[ASSIGNED TASK]: From the first line of the data below through the line bearing "You are a computer-use agent.", reproduce each line exactly; do not include pictures.

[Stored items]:

=-=-=

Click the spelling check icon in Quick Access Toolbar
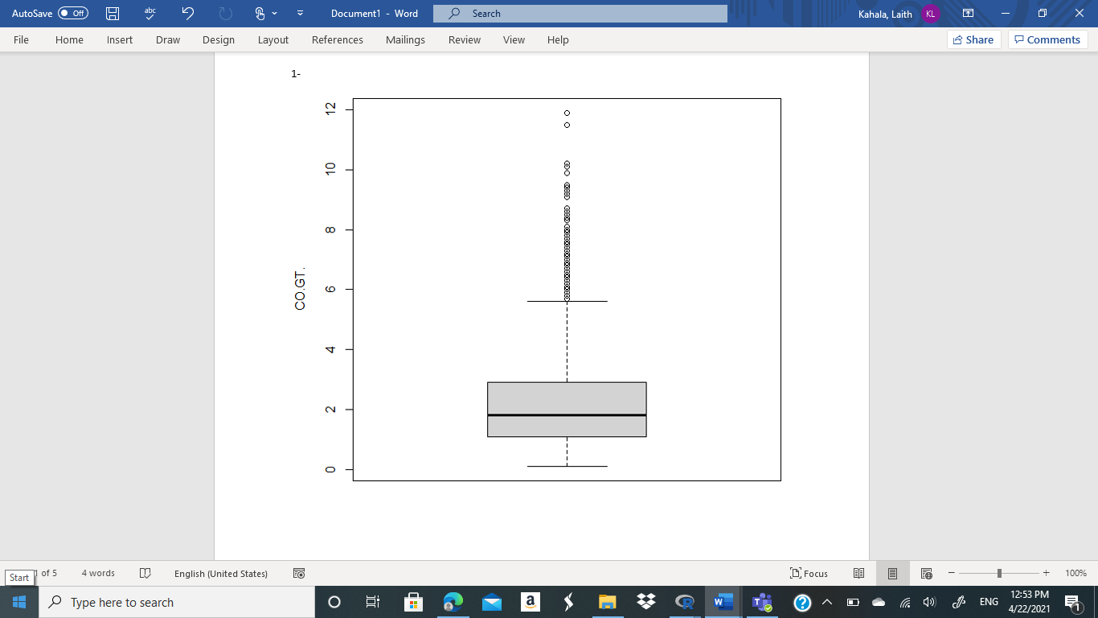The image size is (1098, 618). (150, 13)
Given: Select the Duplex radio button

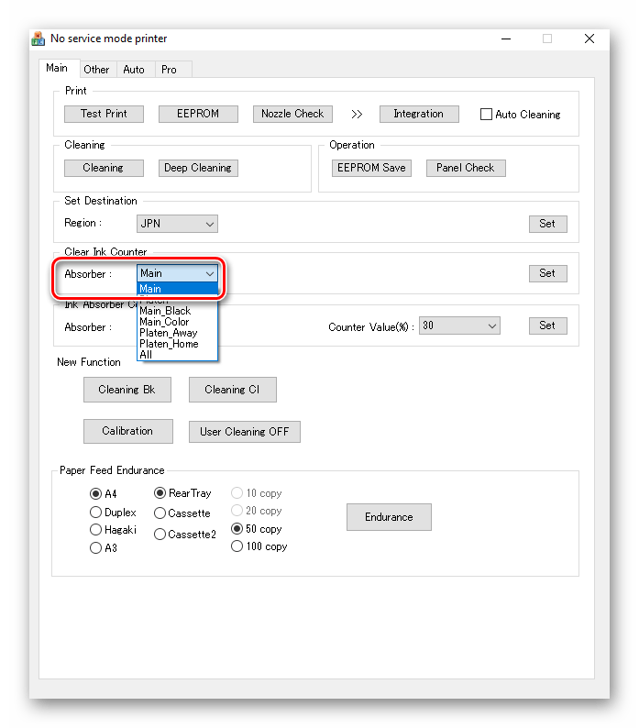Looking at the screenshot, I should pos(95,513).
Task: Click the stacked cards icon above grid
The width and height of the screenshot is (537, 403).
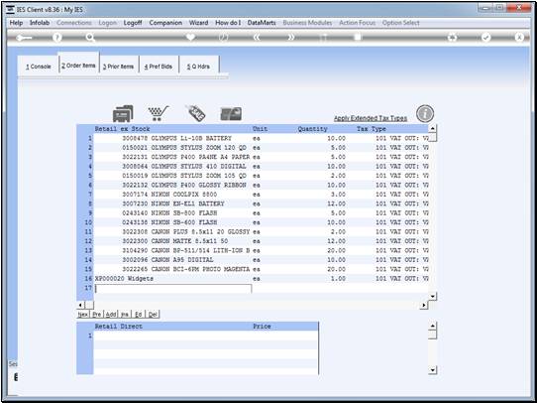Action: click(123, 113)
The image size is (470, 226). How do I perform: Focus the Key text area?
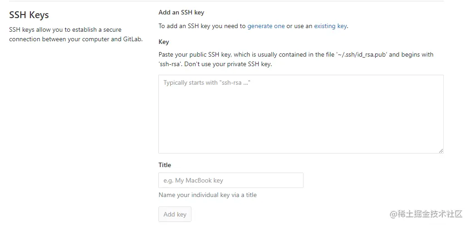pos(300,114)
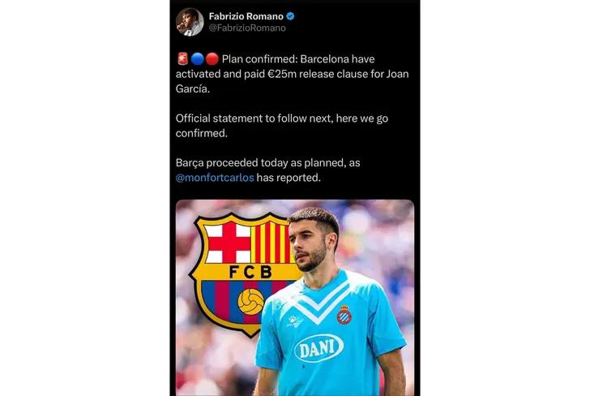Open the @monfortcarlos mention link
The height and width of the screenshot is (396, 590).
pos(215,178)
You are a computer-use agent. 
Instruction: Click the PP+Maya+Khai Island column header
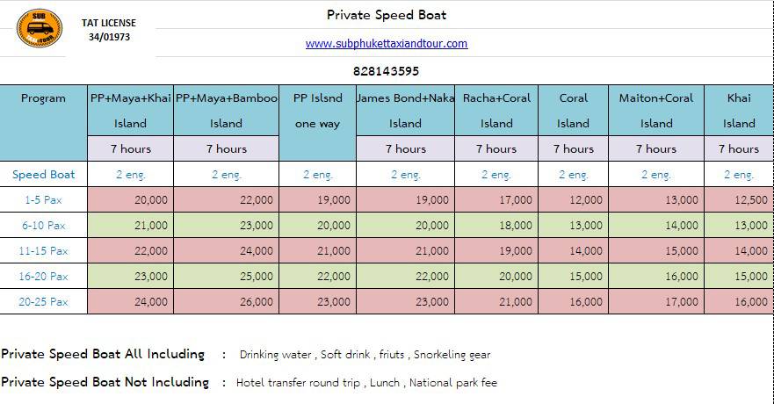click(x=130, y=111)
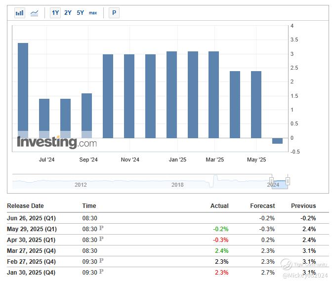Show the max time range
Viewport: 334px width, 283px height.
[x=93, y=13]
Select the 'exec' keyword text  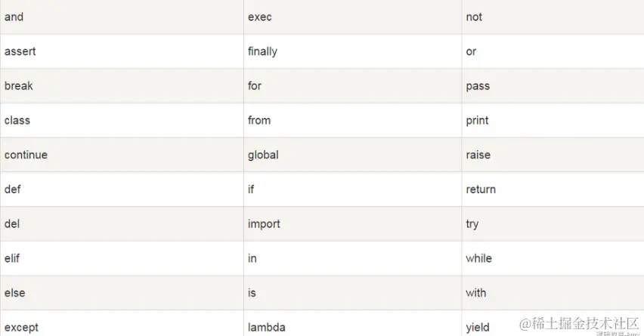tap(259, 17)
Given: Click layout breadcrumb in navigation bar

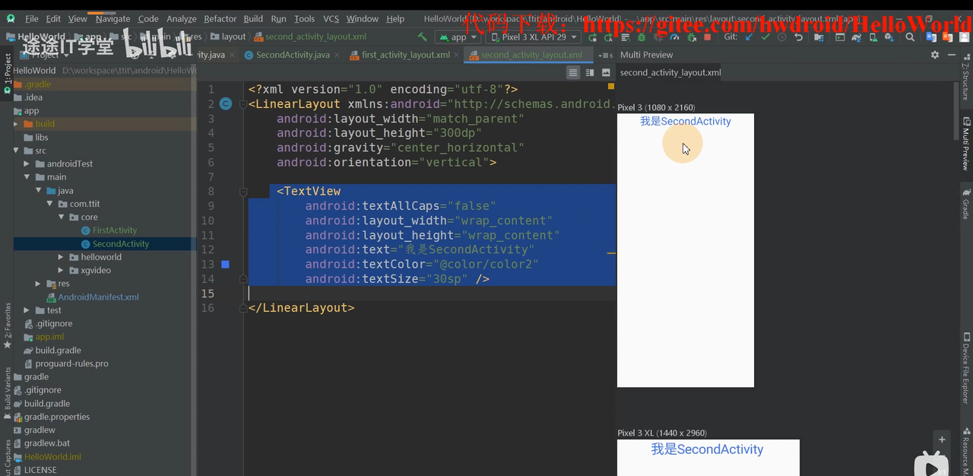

=-=-=

[WRITTEN ANSWER]:
Click the spelling check icon in Quick Access Toolbar
The image size is (1098, 618). (150, 13)
Given: Select the Duplex radio button

Looking at the screenshot, I should pos(95,513).
Task: Click the stacked cards icon above grid
The width and height of the screenshot is (537, 403).
Action: click(123, 113)
The image size is (470, 226). How do I perform: Focus the Key text area?
pos(300,114)
Open the @monfortcarlos mention link
The height and width of the screenshot is (396, 590).
pos(215,178)
You are a computer-use agent. 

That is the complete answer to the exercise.